Ce n’est point d’ailleurs la seule difficulté qui attende le ministère tory, et il sera curieux de voir si, pour soutenir sir Robert Peel, premier ministre, les ultra-tories sauront, comme l’ont fait les radicaux, modérer leurs désirs, borner leurs prétentions, réprimer leurs passions. Ce qui se passe depuis un an autorise à en douter. Si sir Robert Peel veut que son ministère vive deux jours, il faudra pourtant que dès ses premiers pas il se sépare ouvertement des ultra-tories sur plusieurs points importans. Que diront alors sir Robert Inglis, M. Bradshaw, M. Plumptree et M. Gladstone, qui tous, comme M. de Lamennais jadis, professent que « l’état a une conscience religieuse, et qu’il ne peut, sans athéisme, concourir directement ou indirectement à la propagation de l’erreur. » Il s’agit pour eux, qu’on ne l’oublie pas, non d’opinions politiques, mais de croyances religieuses, c’est-à-dire de ce qu’il y a dans l’esprit humain de plus inébranlable et de plus exclusif. Pense-t-on que ces croyances ils les sacrifient à sir Robert Peel, ou qu’ils se contentent de les manifester de temps en temps par un débat et par un vote ? Pense-t-on même qu’ils pardonnent à ceux qui, sortis de leurs rangs, les combattraient au lieu de les seconder ?

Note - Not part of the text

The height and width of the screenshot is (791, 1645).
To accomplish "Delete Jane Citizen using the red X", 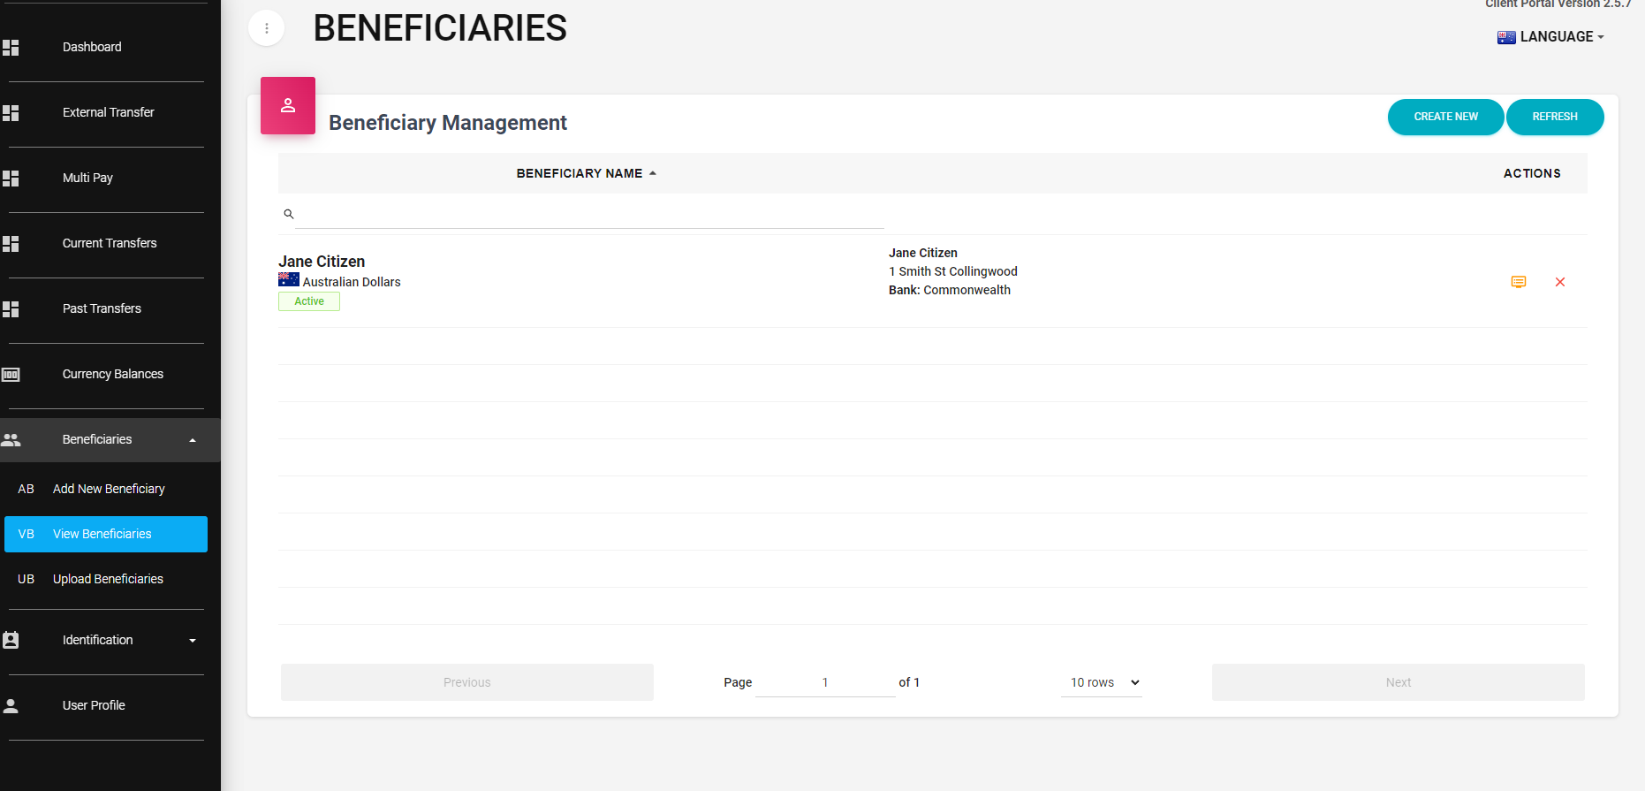I will (1559, 282).
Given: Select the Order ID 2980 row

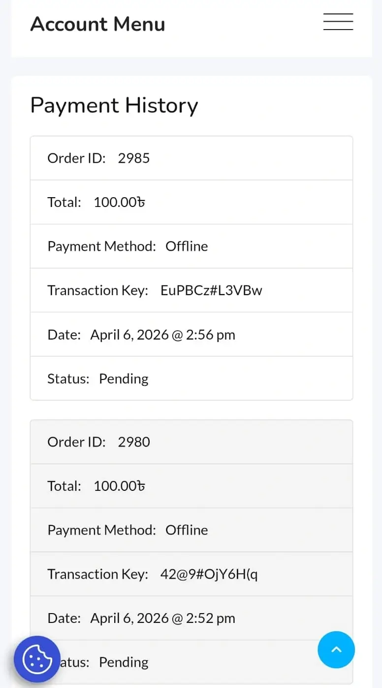Looking at the screenshot, I should (191, 442).
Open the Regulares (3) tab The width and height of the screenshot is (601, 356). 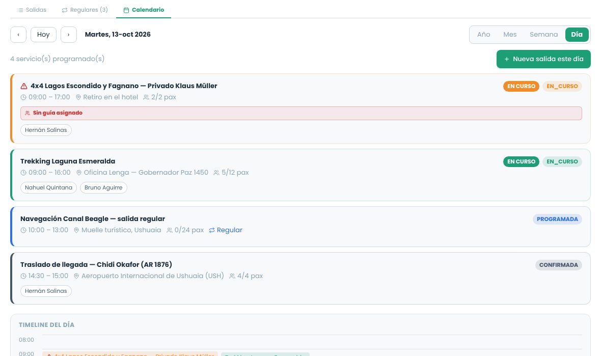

Il reste une dernière question, la plus grave de toutes dans les circonstances actuelles. Avant la signature du traité anglo-russe, le ministère Melbourne, si je suis bien instruit, ne se faisait pas illusion sur sa situation, et sentait que sa fin approchait. Il était donc résolu, dans la session prochaine, à se retirer au premier échec ou à dissoudre la chambre, non avec l’espoir de retrouver la majorité dans les élections, mais pour s’assurer du moins une minorité respectable, et qui lui permît de tenir le cabinet en échec. Le grand évènement qui depuis est intervenu a-t-il changé cette situation, et le ministère Melbourne va-t-il puiser une nouvelle vie dans sa nouvelle politique ? C’est ce que je veux examiner en terminant.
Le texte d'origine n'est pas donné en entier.